Seguridad jurídica y desarrollo
La estabilidad del ordenamiento legal como fundamento para la inversión y el crecimiento económico
La Justicia responde a un ideal ético y filosófico que orienta el derecho en la búsqueda de una sociedad más equitativa, como garantía de libertad, igualdad y dignidad, buscando dar a cada uno lo suyo.
Sin embargo, determinar qué corresponde a cada persona no es una cuestión simple. Como señalara Kelsen, la fórmula de dar "lo suyo" resulta vacía si la cuestión no está previamente resuelta. Solo es posible aplicarla mediante un orden social que la costumbre o el legislador establecen como moral positiva u orden jurídico.
Siendo un principio moral, el ideal de justicia no garantiza por sí mismo seguridad. Diversos juristas han reconocido esta distinción: Carnelutti sostuvo que un derecho que no es seguro no es derecho. Radbruch veía en la seguridad el núcleo del derecho; Bobbio la consideraba un elemento intrínseco; Fuller directamente no podía hablar de derecho sin seguridad. Riera Escudero la dispone como presupuesto básico de un sistema jurídico y del desarrollo por su función de garantizar certeza.
La seguridad jurídica no es patrimonio exclusivo de jueces. Es una aspiración que afecta a todo tipo de desempeño estatal. Cuando una persona sabe que terminada su jornada laboral volverá al trabajo en los días hábiles por venir, eso es seguridad. Sin embargo, esta certidumbre se ve afectada cuando decisiones estatales responden a criterios variables e impredecibles.
La estabilidad en las instituciones es fundamental. Aunque se conozca que la Corte Suprema de Justicia responde consultas constitucionales hace décadas, no puede asegurarse si esas respuestas continuarán siendo consistentes con cambios en su composición. De igual forma, aunque existan requisitos legales para proveer al Estado, no puede garantizarse que nuevas leyes no los deroguen o modifiquen.

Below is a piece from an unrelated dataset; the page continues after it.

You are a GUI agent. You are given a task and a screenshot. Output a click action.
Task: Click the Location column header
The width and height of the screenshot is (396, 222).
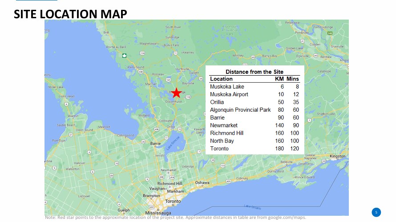(221, 79)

Este actuar discontinuo impacta directamente en el desarrollo económico. No es posible invertir o proyectar en un país si no existe certeza de que el Estado responderá mañana conforme a lo que promete hoy. El incentivo para la inversión no se agota en indicadores macroeconómicos ni en calificadoras de riesgos. Se trata también de conocer qué acciones tomará el Estado cuando las circunstancias cambien.
La seguridad jurídica está en mejor posición que la Justicia para brindar condiciones al desarrollo. No impone una moral objetiva sobre qué debe ser "lo suyo". Es más modesta en sus pretensiones. Sienta las bases para que las personas sepan y prevean qué les está mandado, prohibido y permitido.
La certeza como motor de desarrollo
Una aspiración de certeza impulsa el desarrollo con la previsibilidad de un derecho que puede conocerse, entenderse, mantenerse y aplicarse, generando confianza legítima en la actuación estatal. El derecho debe ser creíble, no solo justo. Debe ser estable para resolver conflictos sobre justicia, con un razonamiento dogmático que permita su aplicación coherente.
Se mantiene en el tiempo a través del principio de legalidad: mediante leyes anteriores, no retroactivas, escritas, publicadas, claras e inteligibles. Estas características permiten conocer de antemano las consecuencias de su incumplimiento, mediante su aplicación e interpretación en debido proceso, eliminando la incertidumbre y la arbitrariedad.
Los cambios abruptos en decretos, mayorías legislativas y jurisprudencia socavan la construcción de confianza legítima en las instituciones. Sin seguridad jurídica no hay inversión sostenida, planificación a largo plazo ni confianza en el funcionamiento del Estado. Esta estabilidad en el ordenamiento legal representa el verdadero desafío institucional para alcanzar el desarrollo.